Treason Page 0,43

many days after that I was feverish and unconscious. But I was vaguely aware that I recovered strength enough to walk, always in a stupor, staggering through the forest. Only the ignorance of the Nkumai saved me-- I wasn't aware enough to be careful. Perhaps I walked at night. Perhaps they had given up the search. I don't know. But I moved from the river to cleaner brooks, and drank; the trees were an endless brown blur; the sun was merely a bright spot in the green from time to time; I knew nothing of what was transpiring.

And I dreamed that as I traveled I was not alone. I dreamed that someone traveled with me, someone to whom I spoke softly and explained all the wisdom of my fevered brain. I dreamed I held a child in my arms. I dreamed I was a father, and unlike my father, I would not, did not, disinherit my worthiest son because of some crime beyond his control. I dreamed, and then tried one day to set the child down so I could drink.

But the child would not leave my arms. And gradually, as I struggled to push the child away, I realized that birds were singing, the sun was shining, sweat was dripping from my chin, and I was not asleep.

The boy was whimpering.

The boy was real.

I remembered now how the child had cried out in hunger. I remembered now how I had deliriously crooned to him as, I walked along, how we had slept snuggled together. It was all so clear-- except where he had come from.

It took little investigation to discover. He was joined to me at the waist by a bridge of flesh. Gut to gut, and his food must have been whatever strength he could draw from my body. His legs dangled to within a foot of the ground when I stood erect; his head was only a little shorter than my own; and as I looked into his eyes, I realized they were mine.
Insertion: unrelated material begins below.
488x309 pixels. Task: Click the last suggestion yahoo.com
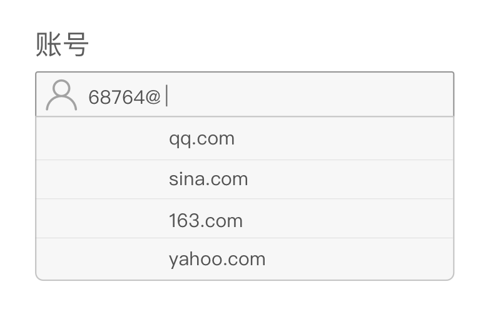coord(217,259)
Radical regenerative. I could heal anything. And when half my guts were torn away, connected to my body only by arteries and veins, my body just couldnt decide which was the real me, which part of me to heal. So it healed both halves, and I stood looking into the eyes of my perfect duplicate, who smiled timidly at me like a stupid but sweet-tempered child.

No, not a child. He had grown quickly, and a faint down of hair around the cheeks and lips hinted at oncoming adolescence. He was thin, starved; his naked ribs protruded. So did mine. My body, unsure which of us to save, had raided my body to give strength to his, and now struggled for a balance.

I did not want a balance.

I remember the monstrous rad I had seen lurching toward the troughs in the laboratories, and imagined myself there, ready to be harvested. But I had created, not a mere head, but an entire body. And when I was ripe for the plucking, and they cut the bodies apart, which would be me, and which would they send?
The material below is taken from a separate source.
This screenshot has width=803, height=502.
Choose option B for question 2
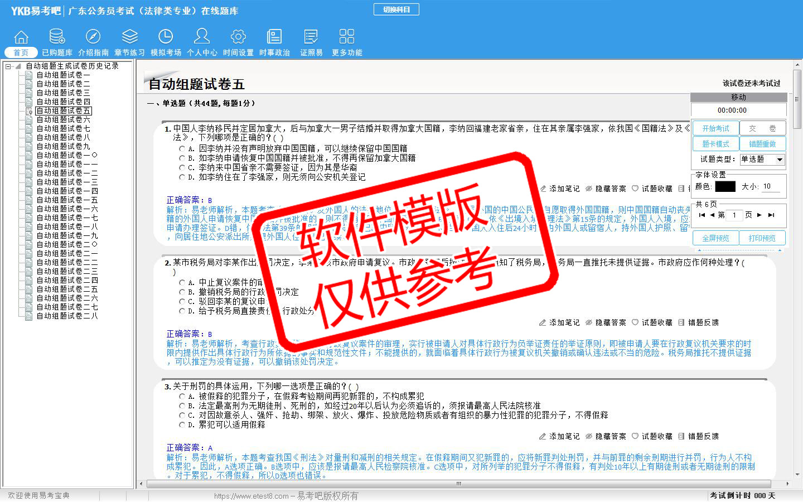coord(182,292)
At this moment there was still no doubt which of us was the original Lanik Mueller. I had breasts; I had a tiny arm growing out of my shoulder, already with fingers that clasped and curled. It had not grown at all since I escaped from the Nkumai prison; I bitterly congratulated my body on having its priorities straight, healing my gut wound before bothering with a surplus arm. Good job.

Was the new me alive? Human? Intelligent? I didn't think to ask. I only knew that I would not live with two of me.

I was naked and had no knife. But the connection between us was still only the thin folds of tissue, rich with arteries, that had kept him alive during his gestation.

It. That had kept it alive. If I let the creature become him in my mind, then it was only a short shift to thinking of him as me. As it was I could hardly bear thinking of me as me.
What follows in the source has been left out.